Queen consort of Bohemia
- Tenure: 1303–1305 (1st time) 1306–1307 (2nd time)
- Coronation: 26 May 1303

Queen consort of Poland
- Tenure: 1303–1305
- Coronation: 26 May 1303

Duchess consort of Austria and Styria
- Tenure: 1306–1307
- Born: 1 September 1288 Poznań, Greater Poland
- Died: 19 October 1335 (aged 47) Brno, Moravia
- Burial: Church of the Assumption of Virgin Mary, Brno
- Spouses: Wenceslaus II of Bohemia ​ ​(m. 1303; died 1305)​ Rudolph III of Habsburg (m. 1306; died 1307)
- Issue: Agnes of Bohemia, Duchess of Jawor
- House: Piast
- Father: Przemysł II of Poland
- Mother: Richeza of Sweden

= Elizabeth Richeza of Poland =

Queen of Bohemia and Poland (1288–1335)

Elizabeth Richeza of Poland (Eliška-Rejčka; Ryksa Elżbieta; 1 September 1288 - 19 October 1335), was a Polish princess member of the House of Piast and by her two marriages Queen consort of Bohemia and Poland and Duchess consort of Austria and Styria. She was the only child of Przemysł II, Duke of Greater Poland (since 1295 King of Poland) and his second wife Richeza, herself a daughter of the former King Valdemar of Sweden and Sofia of Denmark.

==Life==

===Early years===
Born in Poznań, Ryksa was the only child born from her parents' marriage. She was born on September 1, 1288; she is the first known female Polish to have her birthdate recorded. Ryksa was named after her mother, who died between the birth of his daughter and 19 April 1293, when Przemysł expressed a wish to have a memorial candle continuously lighted on his second wife's tomb.

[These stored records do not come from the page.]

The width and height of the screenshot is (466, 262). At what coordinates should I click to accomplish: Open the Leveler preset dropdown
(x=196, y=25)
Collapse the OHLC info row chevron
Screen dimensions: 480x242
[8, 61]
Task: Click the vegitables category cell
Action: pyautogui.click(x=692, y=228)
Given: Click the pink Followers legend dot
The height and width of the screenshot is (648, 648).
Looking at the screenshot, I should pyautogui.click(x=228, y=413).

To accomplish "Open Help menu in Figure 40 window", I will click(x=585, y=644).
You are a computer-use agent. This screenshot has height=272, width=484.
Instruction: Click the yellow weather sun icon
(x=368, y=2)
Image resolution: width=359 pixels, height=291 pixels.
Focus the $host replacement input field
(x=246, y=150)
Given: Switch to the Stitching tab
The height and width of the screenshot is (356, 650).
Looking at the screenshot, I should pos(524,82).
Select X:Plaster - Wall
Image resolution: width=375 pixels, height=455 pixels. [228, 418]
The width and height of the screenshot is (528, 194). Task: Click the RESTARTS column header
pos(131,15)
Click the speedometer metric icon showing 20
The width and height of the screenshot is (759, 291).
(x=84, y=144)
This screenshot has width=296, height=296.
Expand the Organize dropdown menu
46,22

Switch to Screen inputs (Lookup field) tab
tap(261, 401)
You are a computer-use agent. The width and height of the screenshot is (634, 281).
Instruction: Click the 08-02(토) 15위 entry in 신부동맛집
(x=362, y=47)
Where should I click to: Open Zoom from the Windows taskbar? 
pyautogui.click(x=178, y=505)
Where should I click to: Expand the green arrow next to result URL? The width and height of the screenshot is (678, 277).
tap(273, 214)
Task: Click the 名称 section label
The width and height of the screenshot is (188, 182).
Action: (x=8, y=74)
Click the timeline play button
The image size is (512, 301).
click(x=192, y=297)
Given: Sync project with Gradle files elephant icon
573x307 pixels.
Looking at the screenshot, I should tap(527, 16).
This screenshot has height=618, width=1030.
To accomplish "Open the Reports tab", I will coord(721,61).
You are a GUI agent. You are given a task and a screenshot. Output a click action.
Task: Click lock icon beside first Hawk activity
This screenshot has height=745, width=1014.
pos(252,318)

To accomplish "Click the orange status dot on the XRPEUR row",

During her first years of life, she was raised by her paternal aunt Anna of Greater Poland in the Cistercian monastery in Owińska, where she was the abbess. It was probably there that Ryksa received the news of her father's failed kidnapping and murder on 8 February 1296 in Rogoźno. The death of the Polish King completely changed the geopolitical situation in this part of Europe, and also clearly influenced the fate of the now orphaned young princess, who was now placed under the care of her stepmother Margaret of Brandenburg, member of the House of Ascania.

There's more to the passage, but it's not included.